5. Nabbing Serge Ibaka

Ujiri realized that the Terrence Ross experiment was not working.

For years, the Raptors were unable to find a reliable power forward and at the 2017 trade deadline, Ujiri finally found his man in the form of Serge Ibaka. After a disappointing end to the campaign, Masai opted to re-sign both Ibaka and Lowry to three-year contracts, signalling that the Raptors had a three year window to capitalize with the current core in place.

After struggling to perform alongside Valanciunas all of last season, Ibaka looked like a completely different player this past regular season and the playoffs. Playing a key role off the bench, Ibaka was a rebounding and blocking machine, ultimately giving the Raptors a clear size advantage over the Warriors in the NBA Finals.

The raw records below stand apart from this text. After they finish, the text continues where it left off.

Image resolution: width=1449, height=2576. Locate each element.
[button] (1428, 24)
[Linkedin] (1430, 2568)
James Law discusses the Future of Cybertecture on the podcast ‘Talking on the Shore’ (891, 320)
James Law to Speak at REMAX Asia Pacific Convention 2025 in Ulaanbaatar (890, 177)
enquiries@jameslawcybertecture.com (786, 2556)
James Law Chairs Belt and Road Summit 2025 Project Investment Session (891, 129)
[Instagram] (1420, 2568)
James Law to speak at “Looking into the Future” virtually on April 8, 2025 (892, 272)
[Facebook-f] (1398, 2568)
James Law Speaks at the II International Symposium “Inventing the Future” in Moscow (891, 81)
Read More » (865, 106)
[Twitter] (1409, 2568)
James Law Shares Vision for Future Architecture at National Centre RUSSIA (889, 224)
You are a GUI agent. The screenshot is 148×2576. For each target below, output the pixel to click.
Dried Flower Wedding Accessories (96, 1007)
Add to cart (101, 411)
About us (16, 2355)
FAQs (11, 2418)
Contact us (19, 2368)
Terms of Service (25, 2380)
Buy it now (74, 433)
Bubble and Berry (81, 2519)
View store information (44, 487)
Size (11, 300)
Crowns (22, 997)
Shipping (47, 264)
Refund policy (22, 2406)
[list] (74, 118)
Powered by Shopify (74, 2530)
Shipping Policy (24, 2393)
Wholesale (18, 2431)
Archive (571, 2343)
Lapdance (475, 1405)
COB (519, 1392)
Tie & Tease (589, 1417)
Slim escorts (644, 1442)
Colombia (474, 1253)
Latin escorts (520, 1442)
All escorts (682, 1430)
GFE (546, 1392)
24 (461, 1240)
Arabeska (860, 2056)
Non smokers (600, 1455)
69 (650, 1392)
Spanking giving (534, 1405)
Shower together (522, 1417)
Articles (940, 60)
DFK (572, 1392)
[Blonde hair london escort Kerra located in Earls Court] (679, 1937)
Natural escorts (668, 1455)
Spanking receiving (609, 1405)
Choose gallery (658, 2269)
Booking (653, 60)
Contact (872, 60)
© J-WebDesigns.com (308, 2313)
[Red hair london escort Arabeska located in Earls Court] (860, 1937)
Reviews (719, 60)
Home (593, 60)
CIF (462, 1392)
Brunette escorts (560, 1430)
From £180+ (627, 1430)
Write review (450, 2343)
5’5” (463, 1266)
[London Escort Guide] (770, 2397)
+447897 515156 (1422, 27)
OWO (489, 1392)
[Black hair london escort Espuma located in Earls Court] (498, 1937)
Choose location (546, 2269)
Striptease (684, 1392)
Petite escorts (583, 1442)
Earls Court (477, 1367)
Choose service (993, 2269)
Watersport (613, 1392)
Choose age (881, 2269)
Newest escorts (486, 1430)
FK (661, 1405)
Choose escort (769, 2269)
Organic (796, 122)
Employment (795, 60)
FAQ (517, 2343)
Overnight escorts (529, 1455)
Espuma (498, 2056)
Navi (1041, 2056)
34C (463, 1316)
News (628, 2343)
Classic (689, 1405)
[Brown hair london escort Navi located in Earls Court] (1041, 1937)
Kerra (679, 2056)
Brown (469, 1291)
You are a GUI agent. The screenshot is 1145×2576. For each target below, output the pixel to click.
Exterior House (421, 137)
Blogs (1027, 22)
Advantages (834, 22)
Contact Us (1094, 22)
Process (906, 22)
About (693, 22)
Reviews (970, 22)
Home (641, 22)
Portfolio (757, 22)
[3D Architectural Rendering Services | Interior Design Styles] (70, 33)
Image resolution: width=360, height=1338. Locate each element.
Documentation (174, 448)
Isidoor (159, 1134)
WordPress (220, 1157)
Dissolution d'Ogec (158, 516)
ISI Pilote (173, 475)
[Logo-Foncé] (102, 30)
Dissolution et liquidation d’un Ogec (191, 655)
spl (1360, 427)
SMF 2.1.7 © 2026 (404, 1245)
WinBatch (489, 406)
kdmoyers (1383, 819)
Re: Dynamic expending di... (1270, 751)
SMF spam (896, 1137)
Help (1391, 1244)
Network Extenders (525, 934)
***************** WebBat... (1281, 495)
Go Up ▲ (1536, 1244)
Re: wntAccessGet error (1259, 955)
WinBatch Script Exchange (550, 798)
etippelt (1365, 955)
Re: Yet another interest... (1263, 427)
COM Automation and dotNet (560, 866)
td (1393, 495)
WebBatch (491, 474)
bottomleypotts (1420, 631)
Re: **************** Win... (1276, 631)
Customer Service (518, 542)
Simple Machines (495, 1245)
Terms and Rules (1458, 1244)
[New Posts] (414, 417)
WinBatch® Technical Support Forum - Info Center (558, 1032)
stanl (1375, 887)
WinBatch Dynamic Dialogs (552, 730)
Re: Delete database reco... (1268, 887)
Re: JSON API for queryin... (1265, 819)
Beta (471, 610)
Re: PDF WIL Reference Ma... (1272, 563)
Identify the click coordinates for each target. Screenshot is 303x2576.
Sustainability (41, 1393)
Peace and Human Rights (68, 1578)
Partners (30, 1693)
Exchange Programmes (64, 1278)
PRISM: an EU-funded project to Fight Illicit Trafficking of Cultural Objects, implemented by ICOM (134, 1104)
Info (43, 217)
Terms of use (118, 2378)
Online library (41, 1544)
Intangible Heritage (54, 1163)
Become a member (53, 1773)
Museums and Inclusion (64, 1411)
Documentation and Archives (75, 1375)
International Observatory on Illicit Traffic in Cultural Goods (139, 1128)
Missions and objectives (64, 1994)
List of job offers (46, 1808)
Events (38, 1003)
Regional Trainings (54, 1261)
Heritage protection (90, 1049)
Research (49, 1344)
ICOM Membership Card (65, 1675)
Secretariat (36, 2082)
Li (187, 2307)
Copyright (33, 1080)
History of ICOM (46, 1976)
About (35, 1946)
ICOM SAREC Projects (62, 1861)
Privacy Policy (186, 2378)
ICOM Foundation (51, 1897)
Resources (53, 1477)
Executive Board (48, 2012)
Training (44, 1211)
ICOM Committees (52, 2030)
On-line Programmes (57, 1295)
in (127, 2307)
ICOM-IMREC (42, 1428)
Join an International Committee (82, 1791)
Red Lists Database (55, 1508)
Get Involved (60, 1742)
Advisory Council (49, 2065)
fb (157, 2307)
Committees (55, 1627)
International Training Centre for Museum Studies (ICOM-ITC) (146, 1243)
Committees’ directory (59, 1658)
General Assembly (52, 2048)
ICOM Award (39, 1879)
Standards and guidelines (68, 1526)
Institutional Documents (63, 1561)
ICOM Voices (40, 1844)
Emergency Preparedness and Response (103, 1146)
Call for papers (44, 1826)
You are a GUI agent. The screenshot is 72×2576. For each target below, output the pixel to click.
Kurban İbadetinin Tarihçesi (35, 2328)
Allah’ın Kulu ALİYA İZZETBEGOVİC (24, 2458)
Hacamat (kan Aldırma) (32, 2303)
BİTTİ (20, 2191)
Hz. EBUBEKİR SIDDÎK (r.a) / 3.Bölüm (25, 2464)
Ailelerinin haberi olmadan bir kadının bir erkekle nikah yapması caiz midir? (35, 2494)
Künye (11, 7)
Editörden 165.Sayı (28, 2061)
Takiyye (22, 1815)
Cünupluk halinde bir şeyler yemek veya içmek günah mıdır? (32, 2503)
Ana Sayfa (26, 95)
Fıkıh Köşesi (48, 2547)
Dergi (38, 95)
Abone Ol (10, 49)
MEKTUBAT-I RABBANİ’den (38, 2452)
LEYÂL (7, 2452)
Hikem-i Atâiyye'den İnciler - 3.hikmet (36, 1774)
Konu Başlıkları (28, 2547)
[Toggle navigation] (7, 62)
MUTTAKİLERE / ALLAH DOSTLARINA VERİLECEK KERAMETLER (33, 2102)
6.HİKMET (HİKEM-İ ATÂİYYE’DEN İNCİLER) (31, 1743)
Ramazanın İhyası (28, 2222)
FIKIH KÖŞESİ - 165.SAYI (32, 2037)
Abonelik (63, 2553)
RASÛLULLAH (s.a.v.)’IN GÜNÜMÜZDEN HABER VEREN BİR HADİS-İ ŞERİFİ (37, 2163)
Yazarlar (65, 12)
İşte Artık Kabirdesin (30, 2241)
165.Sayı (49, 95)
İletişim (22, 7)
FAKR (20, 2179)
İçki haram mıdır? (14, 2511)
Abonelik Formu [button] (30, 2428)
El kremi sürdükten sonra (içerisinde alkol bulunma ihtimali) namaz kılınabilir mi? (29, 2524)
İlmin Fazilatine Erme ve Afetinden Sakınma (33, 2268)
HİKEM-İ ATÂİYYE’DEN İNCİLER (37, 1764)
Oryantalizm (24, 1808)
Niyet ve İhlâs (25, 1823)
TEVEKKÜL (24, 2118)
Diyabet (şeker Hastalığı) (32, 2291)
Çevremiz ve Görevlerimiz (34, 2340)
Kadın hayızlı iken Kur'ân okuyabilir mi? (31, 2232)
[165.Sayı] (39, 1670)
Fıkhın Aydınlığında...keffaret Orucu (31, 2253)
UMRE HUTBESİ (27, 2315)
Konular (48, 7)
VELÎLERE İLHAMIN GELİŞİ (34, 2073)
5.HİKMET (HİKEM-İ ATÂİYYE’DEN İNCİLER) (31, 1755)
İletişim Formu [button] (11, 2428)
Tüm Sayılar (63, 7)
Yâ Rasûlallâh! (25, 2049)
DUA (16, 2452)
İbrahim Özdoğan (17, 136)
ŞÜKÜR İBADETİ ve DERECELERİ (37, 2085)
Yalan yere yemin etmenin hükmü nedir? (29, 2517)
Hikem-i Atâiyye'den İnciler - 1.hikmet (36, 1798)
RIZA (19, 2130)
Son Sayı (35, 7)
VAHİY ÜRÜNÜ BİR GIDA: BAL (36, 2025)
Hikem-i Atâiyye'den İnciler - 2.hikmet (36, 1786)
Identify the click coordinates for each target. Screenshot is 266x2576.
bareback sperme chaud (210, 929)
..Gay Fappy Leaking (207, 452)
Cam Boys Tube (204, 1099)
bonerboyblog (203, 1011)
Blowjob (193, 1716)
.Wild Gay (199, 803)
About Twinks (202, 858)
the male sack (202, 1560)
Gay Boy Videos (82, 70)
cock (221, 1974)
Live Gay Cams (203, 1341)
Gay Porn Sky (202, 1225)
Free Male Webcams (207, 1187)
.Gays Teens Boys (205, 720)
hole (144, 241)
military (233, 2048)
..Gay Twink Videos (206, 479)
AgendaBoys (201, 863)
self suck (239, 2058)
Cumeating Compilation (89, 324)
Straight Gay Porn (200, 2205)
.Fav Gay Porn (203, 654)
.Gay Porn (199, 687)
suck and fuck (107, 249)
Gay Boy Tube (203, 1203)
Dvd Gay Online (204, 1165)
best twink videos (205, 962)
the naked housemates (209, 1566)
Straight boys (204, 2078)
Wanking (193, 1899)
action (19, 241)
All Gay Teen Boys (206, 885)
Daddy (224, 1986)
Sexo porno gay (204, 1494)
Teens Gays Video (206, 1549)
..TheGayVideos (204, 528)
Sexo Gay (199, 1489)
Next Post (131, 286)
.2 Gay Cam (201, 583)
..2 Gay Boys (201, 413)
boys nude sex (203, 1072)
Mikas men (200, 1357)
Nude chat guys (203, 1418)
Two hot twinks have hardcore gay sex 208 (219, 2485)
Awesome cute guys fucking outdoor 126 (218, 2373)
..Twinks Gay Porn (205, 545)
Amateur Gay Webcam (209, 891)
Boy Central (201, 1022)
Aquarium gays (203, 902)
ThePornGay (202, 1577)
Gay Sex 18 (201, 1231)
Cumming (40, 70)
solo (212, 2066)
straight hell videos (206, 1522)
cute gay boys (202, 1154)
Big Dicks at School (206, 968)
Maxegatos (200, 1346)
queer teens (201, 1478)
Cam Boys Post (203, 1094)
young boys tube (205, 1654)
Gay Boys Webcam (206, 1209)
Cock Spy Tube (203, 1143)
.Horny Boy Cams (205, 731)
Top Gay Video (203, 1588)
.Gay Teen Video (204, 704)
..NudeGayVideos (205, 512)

Oh, and the Lowry-Ibaka pick-n-roll, deadly!

4. Rebuild? 

We’re taking this way back.

The Raptors were ready to hit the re-set button.

Canadian Andrew Wiggins was said to be the most dynamic prospect since LeBron James and the Raptors were heading no where with Rudy Gay as the team’s “star”. A trade was made as Ujiri moved Gay to the Sacramento Kings for Patrick Patterson, Grievis Vasquez, John Salmons and Chuck Hayes.

Suddenly, the Raptors began winning, reeling off 14 wins in their next 20 games en route to the first playoff berth in the Kyle Lowry-Ujiri era.

The rest is history.

3. Going off the Board

In the 2016 NBA Draft, the Ujiri and the Raptors decided to go off the board, shocking the league by selecting the long and lanky, yet relatively raw Pascal Siakam out of New Mexico State.

Built in a similar mold to Bruno Caboclo – we all know that story – in terms of length and rawness, the Raptors were ready to take yet another gamble, passing up on much more touted names on Draft night such as Skal Labissiere, Tyler Ulis, and Deyonota Davis in favour of the Cameroonian forward.

Siakam would develop and improve each season and now is unquestionably the NBA’s Most Improved Player, on the verge of stardom. No one is doubting Ujiri’s drafting acumen as Siakam looks poised to become an All-Star next season after following up a stellar season with a remarkable playoff run, concluding with a 26-point Game 6 performance.

2. Rollin’ the Dice on Gasol

Jonas Valanciunas was a homegrown talent, a centre who encapsulated everything it meant to be a Raptor.

Willing to sacrifice for the betterment of his team, consistently battling in the paint, but no matter how dominant JV looked at times during the regular season, his defensive liabilities and offensive limitations came to the forefront in the playoffs. Along with fellow homegrown talent in Delon Wright and CJ Miles, Ujiri made a key trade deadline move in acquiring savvy veteran Marc Gasol.

Wright was set to enter restricted free agency and the Raptors seemed to have no plans of re-signing the backup guard. Meanwhile Miles inability to remain consistent from long range left the Raptors no choice but to throw him in the doghouse for the majority of the season.

Enter Marc Gasol, a big money contract for an aging center with an expensive player option for next season.

Following the deadline, the Raptors became the NBA’s best three-point shooting team. Gasol’s high basketball IQ was evident on both ends of the court. Not only was he able to hit key perimeter shots, but the Raptors were able to utilize his passing abilities to, at times, run the offense through him. Defensively, he shut down Nikola Vucevic, Joel Embiid, and DeMarcus Cousins, while playing a key role in slowing down Giannis Antetokounmpo.

You cannot teach experience.

1. Acquiring The Klaw

Is there really anything else to add?